Rewrite the lines below, switching "Image resolution" to "Image size" wherever it appears and leaving everything else unchanged.

-- Begin Given information --

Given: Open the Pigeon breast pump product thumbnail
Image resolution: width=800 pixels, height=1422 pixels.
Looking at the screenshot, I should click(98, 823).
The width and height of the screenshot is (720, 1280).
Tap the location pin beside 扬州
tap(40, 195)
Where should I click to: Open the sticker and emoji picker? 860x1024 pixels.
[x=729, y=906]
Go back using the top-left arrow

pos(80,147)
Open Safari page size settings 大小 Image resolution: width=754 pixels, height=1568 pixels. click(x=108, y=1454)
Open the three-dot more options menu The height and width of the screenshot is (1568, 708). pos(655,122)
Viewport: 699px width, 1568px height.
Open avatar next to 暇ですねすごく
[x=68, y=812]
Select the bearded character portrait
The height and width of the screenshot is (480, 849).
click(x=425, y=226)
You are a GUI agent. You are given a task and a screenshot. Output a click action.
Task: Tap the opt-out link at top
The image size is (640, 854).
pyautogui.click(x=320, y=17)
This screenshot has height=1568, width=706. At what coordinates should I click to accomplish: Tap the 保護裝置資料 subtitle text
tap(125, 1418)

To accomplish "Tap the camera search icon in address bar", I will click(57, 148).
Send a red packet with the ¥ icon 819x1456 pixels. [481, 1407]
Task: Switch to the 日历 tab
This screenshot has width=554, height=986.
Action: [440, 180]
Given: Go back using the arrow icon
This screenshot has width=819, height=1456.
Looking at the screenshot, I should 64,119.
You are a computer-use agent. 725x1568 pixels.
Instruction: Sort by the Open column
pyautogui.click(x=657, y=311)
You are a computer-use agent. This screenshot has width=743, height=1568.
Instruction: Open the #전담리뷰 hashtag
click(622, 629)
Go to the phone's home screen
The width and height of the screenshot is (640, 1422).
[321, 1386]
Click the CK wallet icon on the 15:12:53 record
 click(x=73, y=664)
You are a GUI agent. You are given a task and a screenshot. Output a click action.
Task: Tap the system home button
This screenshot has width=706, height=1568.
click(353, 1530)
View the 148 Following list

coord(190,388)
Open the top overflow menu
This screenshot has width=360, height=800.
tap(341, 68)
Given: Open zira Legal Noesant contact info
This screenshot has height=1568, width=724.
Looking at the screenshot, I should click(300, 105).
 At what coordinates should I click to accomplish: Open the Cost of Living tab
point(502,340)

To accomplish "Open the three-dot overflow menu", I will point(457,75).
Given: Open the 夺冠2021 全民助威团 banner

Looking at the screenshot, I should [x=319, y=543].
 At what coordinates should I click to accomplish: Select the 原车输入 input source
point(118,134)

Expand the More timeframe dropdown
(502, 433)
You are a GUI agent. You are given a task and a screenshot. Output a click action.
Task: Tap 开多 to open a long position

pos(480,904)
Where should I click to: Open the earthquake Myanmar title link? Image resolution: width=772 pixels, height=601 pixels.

-- End Given information --

[Response to the exercise]
Given: Open the Pigeon breast pump product thumbnail
Image size: width=800 pixels, height=1422 pixels.
Looking at the screenshot, I should click(98, 823).
The width and height of the screenshot is (720, 1280).
Tap the location pin beside 扬州
tap(40, 195)
Where should I click to: Open the sticker and emoji picker? 860x1024 pixels.
[x=729, y=906]
Go back using the top-left arrow

pos(80,147)
Open Safari page size settings 大小 Image size: width=754 pixels, height=1568 pixels. click(x=108, y=1454)
Open the three-dot more options menu The height and width of the screenshot is (1568, 708). pos(655,122)
Viewport: 699px width, 1568px height.
Open avatar next to 暇ですねすごく
[x=68, y=812]
Select the bearded character portrait
The height and width of the screenshot is (480, 849).
click(x=425, y=226)
You are a GUI agent. You are given a task and a screenshot. Output a click action.
Task: Tap the opt-out link at top
The image size is (640, 854).
pyautogui.click(x=320, y=17)
This screenshot has height=1568, width=706. At what coordinates should I click to accomplish: Tap the 保護裝置資料 subtitle text
tap(125, 1418)

To accomplish "Tap the camera search icon in address bar", I will click(57, 148).
Send a red packet with the ¥ icon 819x1456 pixels. [481, 1407]
Task: Switch to the 日历 tab
This screenshot has width=554, height=986.
Action: [440, 180]
Given: Go back using the arrow icon
This screenshot has width=819, height=1456.
Looking at the screenshot, I should 64,119.
You are a computer-use agent. 725x1568 pixels.
Instruction: Sort by the Open column
pyautogui.click(x=657, y=311)
You are a computer-use agent. This screenshot has width=743, height=1568.
Instruction: Open the #전담리뷰 hashtag
click(622, 629)
Go to the phone's home screen
The width and height of the screenshot is (640, 1422).
[321, 1386]
Click the CK wallet icon on the 15:12:53 record
 click(x=73, y=664)
You are a GUI agent. You are given a task and a screenshot. Output a click action.
Task: Tap the system home button
This screenshot has width=706, height=1568.
click(353, 1530)
View the 148 Following list

coord(190,388)
Open the top overflow menu
This screenshot has width=360, height=800.
tap(341, 68)
Given: Open zira Legal Noesant contact info
This screenshot has height=1568, width=724.
Looking at the screenshot, I should click(300, 105).
 At what coordinates should I click to accomplish: Open the Cost of Living tab
point(502,340)

To accomplish "Open the three-dot overflow menu", I will point(457,75).
Given: Open the 夺冠2021 全民助威团 banner

Looking at the screenshot, I should [x=319, y=543].
 At what coordinates should I click to accomplish: Select the 原车输入 input source
point(118,134)

Expand the More timeframe dropdown
(502, 433)
You are a GUI agent. You are given a task and a screenshot. Output a click action.
Task: Tap 开多 to open a long position

pos(480,904)
Where should I click to: Open the earthquake Myanmar title link? Image size: width=772 pixels, height=601 pixels.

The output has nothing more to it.